Entries for locating words and elements:
[BEGIN]

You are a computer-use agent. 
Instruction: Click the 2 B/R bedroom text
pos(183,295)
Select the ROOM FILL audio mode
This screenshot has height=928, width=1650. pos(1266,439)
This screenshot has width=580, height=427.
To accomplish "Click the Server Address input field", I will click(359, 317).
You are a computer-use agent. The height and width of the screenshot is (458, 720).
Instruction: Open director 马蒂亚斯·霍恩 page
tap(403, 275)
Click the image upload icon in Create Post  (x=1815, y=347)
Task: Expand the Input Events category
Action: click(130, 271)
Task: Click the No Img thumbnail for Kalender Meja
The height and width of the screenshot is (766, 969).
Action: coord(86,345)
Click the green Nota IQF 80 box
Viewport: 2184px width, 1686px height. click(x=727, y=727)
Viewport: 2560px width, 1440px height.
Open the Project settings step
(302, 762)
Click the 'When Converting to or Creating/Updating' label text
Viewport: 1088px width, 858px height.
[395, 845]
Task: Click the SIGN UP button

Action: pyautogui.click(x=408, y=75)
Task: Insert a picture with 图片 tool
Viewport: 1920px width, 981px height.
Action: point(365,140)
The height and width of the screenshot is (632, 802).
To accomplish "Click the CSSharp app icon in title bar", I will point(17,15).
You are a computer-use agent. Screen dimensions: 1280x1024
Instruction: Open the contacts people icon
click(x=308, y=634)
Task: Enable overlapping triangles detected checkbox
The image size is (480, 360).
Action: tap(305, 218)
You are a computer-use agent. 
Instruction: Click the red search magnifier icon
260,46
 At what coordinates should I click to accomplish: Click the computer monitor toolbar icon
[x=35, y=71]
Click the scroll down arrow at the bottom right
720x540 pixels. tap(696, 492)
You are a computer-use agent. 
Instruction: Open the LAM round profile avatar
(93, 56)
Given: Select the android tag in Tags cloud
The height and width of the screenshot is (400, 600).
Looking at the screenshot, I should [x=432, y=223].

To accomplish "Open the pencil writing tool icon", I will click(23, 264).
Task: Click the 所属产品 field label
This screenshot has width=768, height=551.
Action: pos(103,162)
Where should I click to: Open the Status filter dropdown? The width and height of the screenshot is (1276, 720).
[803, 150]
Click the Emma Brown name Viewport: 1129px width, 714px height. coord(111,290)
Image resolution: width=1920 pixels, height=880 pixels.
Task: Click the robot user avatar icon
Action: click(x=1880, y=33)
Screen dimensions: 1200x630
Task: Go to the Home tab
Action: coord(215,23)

[END]

Task to carry out: Copy out the part of the records that runs from their first line through the line containing "Action: point(365,140)", keeping every line as it appears.

Full response:
You are a computer-use agent. 
Instruction: Click the 2 B/R bedroom text
pos(183,295)
Select the ROOM FILL audio mode
This screenshot has height=928, width=1650. pos(1266,439)
This screenshot has width=580, height=427.
To accomplish "Click the Server Address input field", I will click(359, 317).
You are a computer-use agent. The height and width of the screenshot is (458, 720).
Instruction: Open director 马蒂亚斯·霍恩 page
tap(403, 275)
Click the image upload icon in Create Post  (x=1815, y=347)
Task: Expand the Input Events category
Action: click(130, 271)
Task: Click the No Img thumbnail for Kalender Meja
The height and width of the screenshot is (766, 969).
Action: coord(86,345)
Click the green Nota IQF 80 box
Viewport: 2184px width, 1686px height. click(x=727, y=727)
Viewport: 2560px width, 1440px height.
Open the Project settings step
(302, 762)
Click the 'When Converting to or Creating/Updating' label text
Viewport: 1088px width, 858px height.
[395, 845]
Task: Click the SIGN UP button

Action: pyautogui.click(x=408, y=75)
Task: Insert a picture with 图片 tool
Viewport: 1920px width, 981px height.
Action: point(365,140)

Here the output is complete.